Breastfeeding their babies in public most natural thing in world for mothers to do

Fred Khumalo Watching You
When a mother needs to feed her baby, she should do so without hesitation and fear.
When a mother needs to feed her baby, she should do so without hesitation and fear.
Image: 123RF

When Linda Mtoba, the TV actress and former Isibaya star, took to social media to say breastfeeding in public was not a shame, some people took her statement the wrong way.

Some thought it was a self-promoting stunt, to announce to the public that she has a new baby and so on.

But Mtoba's public stance reminded me of what happened a few years ago in a long queue at the home affairs offices in Randburg.

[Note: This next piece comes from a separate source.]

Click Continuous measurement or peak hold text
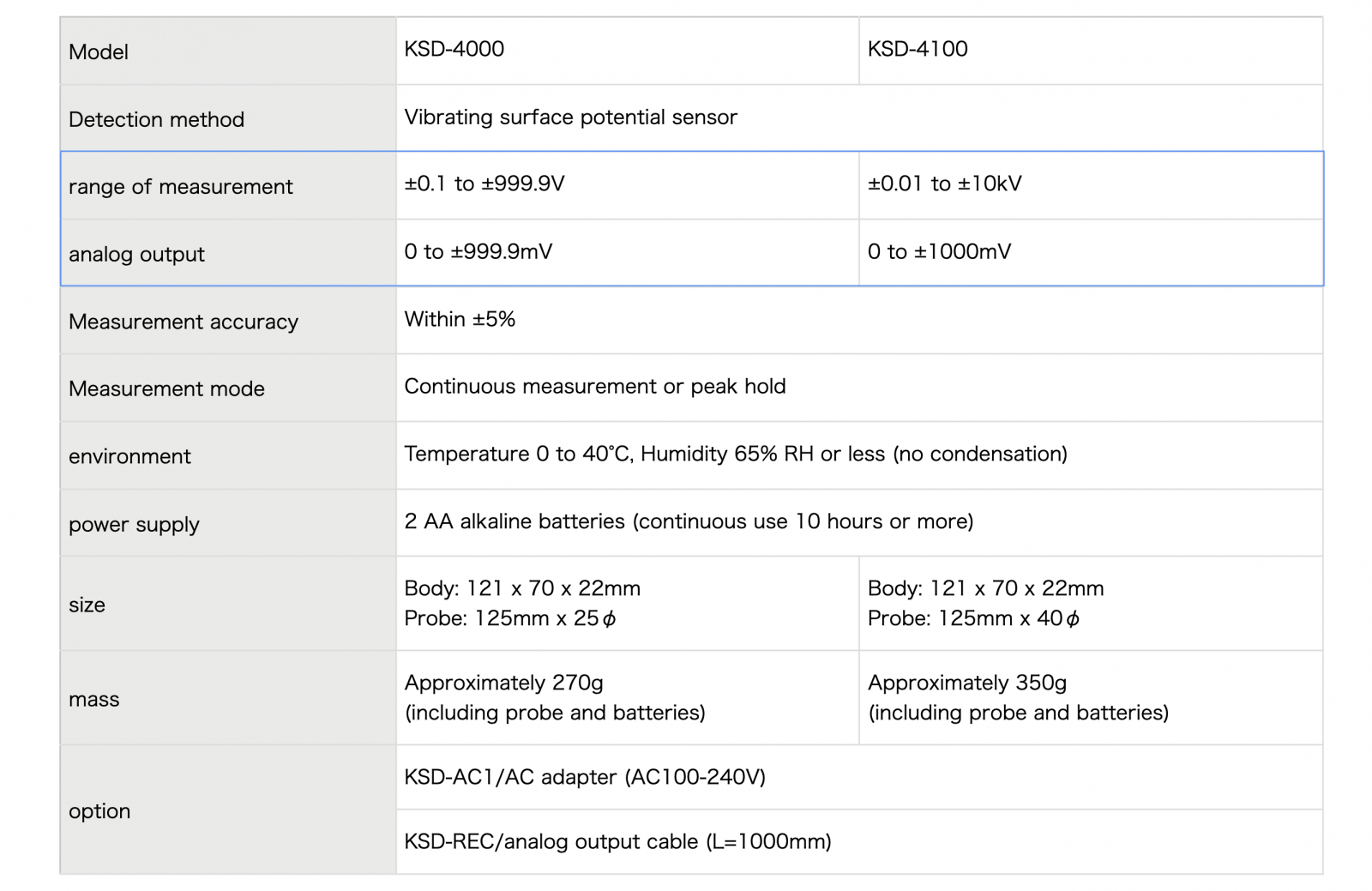 click(595, 386)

We'd been standing there for almost an hour when suddenly there was this loud verbal exchange.

A young black woman, one of those who think they are sophisticated because they are wearing weaves and their skin is bleached, was castigating an older black woman in isiZulu: "Sorry, sisi, but you can't breastfeed in public. What are white people going to say? It's very backward."

The older woman was rural in demeanour and she immediately stopped breastfeeding the baby.

The baby started wailing frantically. But even before the child started crying, I had already started moving towards the two women.

I don't ordinarily involve myself in other people's affairs - I do that through my pen - but I couldn't stand by and watch an old woman being humiliated, just to protect white people from the perceived trauma of watching a black woman feeding her child. So I told the woman to continue breastfeeding her child if she wanted to.

For the benefit of the haughty damsel in a weave, whose priority in life seems to be validation by white people, I spoke in English, also so that the whites in the line could hear what had been said in their name.

One white woman in the queue was p****d off at the lady with the weave who'd appointed herself as an upholder of white standards. The whole thing was becoming a scene from a Tyler Perry movie.

I think Mtoba's public pronouncement on this issue should be understood in that context. Because some white people find it objectionable to breastfeed in public, some black people have taken it upon themselves to also tell other blacks that it is not right to breastfeed in public.

In the white community, breasts carry a sexual innuendo. Not so much in the black community. Unless, of course, you're one of those blacks who have internalised whiteness even though they don't fully understand what it is all about.

You may speak English through your nostrils, dear, but you're not white.

Where I come from, during traditional ceremonies young women are encouraged to walk about with their breasts exposed. It's not an issue at all. In fact, it's a celebration. They are seen to be proud of their bodies.

But even then, I don't see why breastfeeding in public should be a taboo at all - even in the community that frowns upon breasts being shown in public.

When a mother breastfeeds, she doesn't really expose her breasts.

When a mother needs to feed her baby, she should do so without hesitation and fear. Yes, some public amenities, such as airports, do provide facilities for breastfeeding mothers. But generally, such facilities are rare.

If you subscribe to the notion that it is indeed barbaric, just look away. Who asked you to watch in the first place, you pervert?

And, by the way, the be-weaved bleach-skinned damsel who took it upon herself to "civilise" the breastfeeding mother was, throughout our encounter, chewing gum with her mouth wide open - nxamf-nxamf-nxamf-nxamf!

Now guess who needs to be taught a thing or two about civilisation and public etiquette?